Question

(1+sin a-cosa)/(1+sin a+cos a)= tan a/2​

Answer 1

$\sf\bf\large\dfrac{1 + sin \theta - cos\theta}{1 + sin\theta + cos\theta} = tan \dfrac{\theta}{2} \\\\\\L.H.S \longrightarrow\ \dfrac{1 + sin \theta - cos\theta}{1 + sin\theta + cos\theta}\\\\\\Re-writing \: the \: Equation:\\\\\\\dfrac{1 - cos \theta + sin\theta}{1 + cos\theta + sin\theta} \longrightarrow Equation 1$

We know the following Trigonometric Identities. By Transposing them, We get;

• cos 2Θ = 2 cos²Θ -1

⇒ 2 cos²Θ = cos 2Θ + 1

⇒ 1 + cos 2Θ = 2 cos²Θ

⇒ $\sf\bf\large 1 + cos\: \theta = 2 cos^2 \dfrac{\theta}{2}$

• cos 2Θ = 1 - 2 sin²Θ

⇒ 2 sin²Θ = 1 - cos 2Θ

⇒ 1 - cos 2Θ = 2 sin²Θ

$\Rightarrow \bf{1 - cos \: \theta} = 2 sin^2 \dfrac{\theta}{2}}$

• sin 2Θ = 2 sinΘ cosΘ

$\sf\bf\large sin \theta = 2 \: sin \dfrac{\theta}{2} cos \dfrac{\theta}{2}$

Substituting in Equation 1:

$\sf\bf\large \dfrac{(1 - cos \theta) + sin\theta}{(1 + cos\theta) + sin\theta}$

$\dfrac{2 sin^2 \dfrac{\theta}{2} + 2 sin \dfrac{\theta}{2} cos \dfrac{\theta}{2} }{2 cos^2 \dfrac{\theta}{2} + 2 sin \dfrac{\theta}{2} cos \dfrac{\theta}{2} }$

Taking Common Factor out:

$\dfrac{2 sin \dfrac{\theta}{2} (sin \dfrac{\theta}{2} + cos \dfrac{\theta}{2} ) }{2 cos \dfrac{\theta}{2} (sin \dfrac{\theta}{2} + cos \dfrac{\theta}{2} )}$

Striking out the common numerator and denominator, we are left with:

$\dfrac{sin \dfrac{\theta}{2} }{cos \dfrac{\theta}{2} } \\\\\\\sf\bf\large tan \dfrac{\theta}{2} = R.H.S$

Hence proved.

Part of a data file
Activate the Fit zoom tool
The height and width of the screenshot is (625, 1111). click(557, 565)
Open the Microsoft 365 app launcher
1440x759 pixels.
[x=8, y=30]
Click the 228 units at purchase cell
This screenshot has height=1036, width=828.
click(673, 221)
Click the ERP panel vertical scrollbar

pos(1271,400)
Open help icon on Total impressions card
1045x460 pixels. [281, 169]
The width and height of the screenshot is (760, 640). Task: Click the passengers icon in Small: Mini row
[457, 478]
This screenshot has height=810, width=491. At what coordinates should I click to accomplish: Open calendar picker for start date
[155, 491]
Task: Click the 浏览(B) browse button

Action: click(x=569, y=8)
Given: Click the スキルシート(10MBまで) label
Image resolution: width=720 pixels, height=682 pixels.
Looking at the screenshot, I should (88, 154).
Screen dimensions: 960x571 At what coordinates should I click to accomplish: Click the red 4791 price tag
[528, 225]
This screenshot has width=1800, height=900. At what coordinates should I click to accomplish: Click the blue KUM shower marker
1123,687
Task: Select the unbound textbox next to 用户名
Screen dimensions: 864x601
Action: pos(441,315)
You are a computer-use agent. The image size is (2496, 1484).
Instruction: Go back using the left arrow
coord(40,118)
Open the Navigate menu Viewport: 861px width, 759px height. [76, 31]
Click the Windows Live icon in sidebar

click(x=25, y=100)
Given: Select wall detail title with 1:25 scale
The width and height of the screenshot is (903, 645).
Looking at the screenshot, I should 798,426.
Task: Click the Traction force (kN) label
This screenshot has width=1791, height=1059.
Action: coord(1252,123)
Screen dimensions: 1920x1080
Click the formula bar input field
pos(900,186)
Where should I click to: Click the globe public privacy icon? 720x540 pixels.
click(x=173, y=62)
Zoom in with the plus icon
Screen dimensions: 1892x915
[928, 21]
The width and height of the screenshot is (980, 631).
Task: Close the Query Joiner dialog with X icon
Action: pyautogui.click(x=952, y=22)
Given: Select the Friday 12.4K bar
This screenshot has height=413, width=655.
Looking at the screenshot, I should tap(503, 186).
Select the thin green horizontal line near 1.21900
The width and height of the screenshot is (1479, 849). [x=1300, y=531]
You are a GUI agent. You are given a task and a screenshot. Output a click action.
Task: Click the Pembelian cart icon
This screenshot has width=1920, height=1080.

* SHORT PROBLEM: Edit the trigonometric proof from "Striking out the" to "Hence proved." so that "Striking out" becomes "Canceling", and give that passage in full.

* RESPONSE TO THE TASK:
Canceling the common numerator and denominator, we are left with:

$\dfrac{sin \dfrac{\theta}{2} }{cos \dfrac{\theta}{2} } \\\\\\\sf\bf\large tan \dfrac{\theta}{2} = R.H.S$

Hence proved.